🤖 AI Summary
This paper addresses the challenge of safety assessment for large language model (LLM)-driven embodied agents operating in physical environments. We propose the first formal safety verification framework spanning three hierarchical levels: semantic understanding, high-level planning, and low-level trajectory execution. Methodologically, we introduce temporal logic (TL) systematically into embodied agent safety modeling—employing natural language–logic alignment detection for semantics, TL-based plan-level verification, and computation tree automaton–driven trajectory validation to enable cross-layer automated safety checking. Experiments on VirtualHome and ALFRED demonstrate that our framework effectively uncovers safety failures—including semantic misinterpretations, planning conflicts, and motion violations—missed by existing heuristic approaches. It thereby significantly enhances the rigor and interpretability of safety evaluation. Our work establishes a verifiable safety assurance paradigm for trustworthy embodied intelligence.
📝 Abstract
We present Sentinel, the first framework for formally evaluating the physical safety of Large Language Model(LLM-based) embodied agents across the semantic, plan, and trajectory levels. Unlike prior methods that rely on heuristic rules or subjective LLM judgments, Sentinel grounds practical safety requirements in formal temporal logic (TL) semantics that can precisely specify state invariants, temporal dependencies, and timing constraints. It then employs a multi-level verification pipeline where (i) at the semantic level, intuitive natural language safety requirements are formalized into TL formulas and the LLM agent's understanding of these requirements is probed for alignment with the TL formulas; (ii) at the plan level, high-level action plans and subgoals generated by the LLM agent are verified against the TL formulas to detect unsafe plans before execution; and (iii) at the trajectory level, multiple execution trajectories are merged into a computation tree and efficiently verified against physically-detailed TL specifications for a final safety check.
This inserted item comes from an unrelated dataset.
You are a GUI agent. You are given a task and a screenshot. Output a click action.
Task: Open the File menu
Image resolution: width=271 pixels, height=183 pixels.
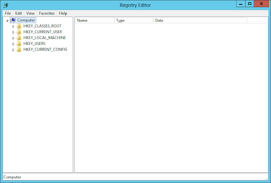pyautogui.click(x=8, y=13)
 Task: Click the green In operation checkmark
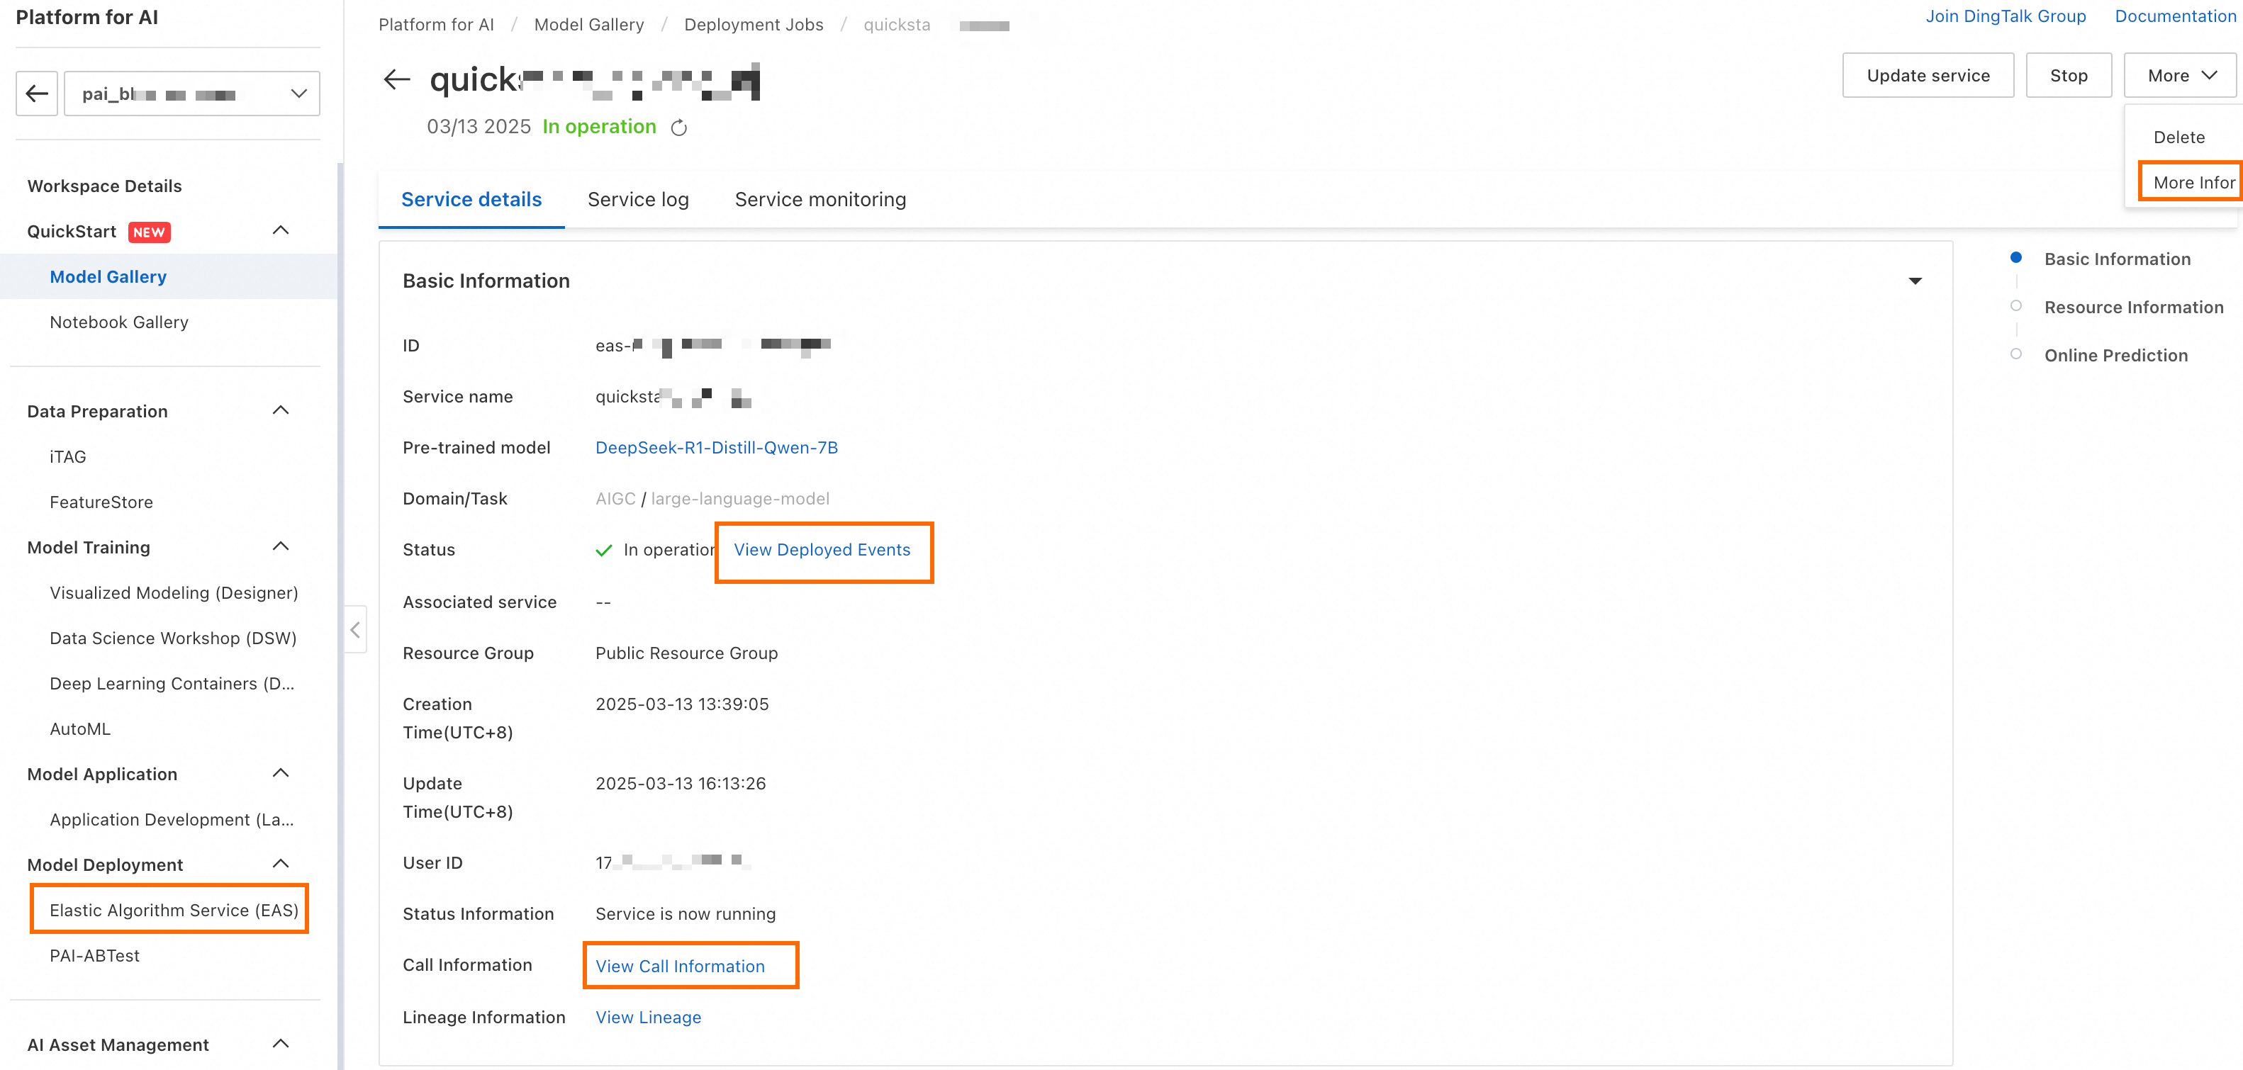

We apply Sentinel in VirtualHome and ALFRED, and formally evaluate multiple LLM-based embodied agents against diverse safety requirements. Our experiments show that by grounding physical safety in temporal logic and applying verification methods across multiple levels, Sentinel provides a rigorous foundation for systematically evaluating LLM-based embodied agents in physical environments, exposing safety violations overlooked by previous methods and offering insights into their failure modes.